■ SET PROBLEM 1
Copy word for word the part of the passage on Woodhead's Olympic break that starts at "At the Sydney Olympics in" and ends at "or $A1.35 billion).".
■ SET PROBLEM 2
Pick up the passage on Woodhead's Olympic break after its final sentence and keep writing it.

At the Sydney Olympics in 2000, Woodhead, a niche Sydney architecture firm, got a lucky break. At a major business networking event, run by the Australian Government’s Business Club Australia (BCA), the firm’s partners were seated next to some Singapore airline executives and Singaporean Government officials.

 

They got talking about extensions to the new Changi Airport Terminal 3. As a result of this chance meeting they researched the opportunity and ended up winning the job (which was estimated to be then worth $S1.4 billion or $A1.35 billion).

 

On the strength of designing the new airport terminal’s interiors, they then managed to win another job at the Singapore National Library (then worth around $S230 million, equivalent to $A222 million).

 

Even though Woodhead had been in business since 1927, the Olympic Games in Sydney 2000 gave it that crucial break into global markets. According to Woodhead’s principal Robert Hopton, the Singapore deals have enabled the firm – now known as Woodhead International – to break into: Thailand, Malaysia, India, Nepal, and of course, China. “Getting a foothold in Singapore really helped us take off in Asia. And it was all thanks to those functions at the Sydney Olympics,” he said.

■ SOURCE EXCERPT
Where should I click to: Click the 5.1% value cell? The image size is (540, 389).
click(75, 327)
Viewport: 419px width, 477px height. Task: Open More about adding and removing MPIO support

■ REPLY 1
At the Sydney Olympics in 2000, Woodhead, a niche Sydney architecture firm, got a lucky break. At a major business networking event, run by the Australian Government’s Business Club Australia (BCA), the firm’s partners were seated next to some Singapore airline executives and Singaporean Government officials.

 

They got talking about extensions to the new Changi Airport Terminal 3. As a result of this chance meeting they researched the opportunity and ended up winning the job (which was estimated to be then worth $S1.4 billion or $A1.35 billion).

■ REPLY 2
 

Of course, Woodhead International is not the only architectural or design firm to be a major beneficiary of the Sydney Olympics in 2000. Another Sydney firm, PTW Architects, are designing the infrastructure for Beijing, including the Olympics Village.

 

In fact, many firms also did well at Athens in 2004, in preparation for bigger things in Beijing. In manufacturing, Steriline Racing supplied and installed the starting gates for the racecourse at Markopoulos, the Athens equestrian venue. In engineering services, Sinclair Knight Merz, a big winner from Sydney 2000, were involved in the design and engineering of the roofs for the main Athens Olympic stadium and velodrome, plus the pedestrian and transport interchange in the OAKA precinct.

 

And Sydney-based TAFE Global secured a multi-million dollar contract to help train around 80,000 Olympic staff and volunteers to perform nearly 1000 different jobs ranging from ticket-selling to venue management. TAFE Global will also play a big role in Beijing in 2008 and possibly London in 2012.

 

So how did these firms do it? Through networking – plain and simple. There were potential buyers, customers, clients and business partners coming to the Sydney Olympics, so aspirational Australian exporters just needed to make sure they were in the right place at the right time. [Of course, Sydney was a special case as it enabled many SMEs access to international business executives – many of whom were coming to Australia for the first time].

 

But after taking their once in a lifetime opportunity in Sydney 2000, they have cleverly built their brand at other events and in emerging markets more broadly. As BCA’s manager, Ashley White, points out, the special event strategy for doing business has been developed over the decade in both on-shore and off-shore forms.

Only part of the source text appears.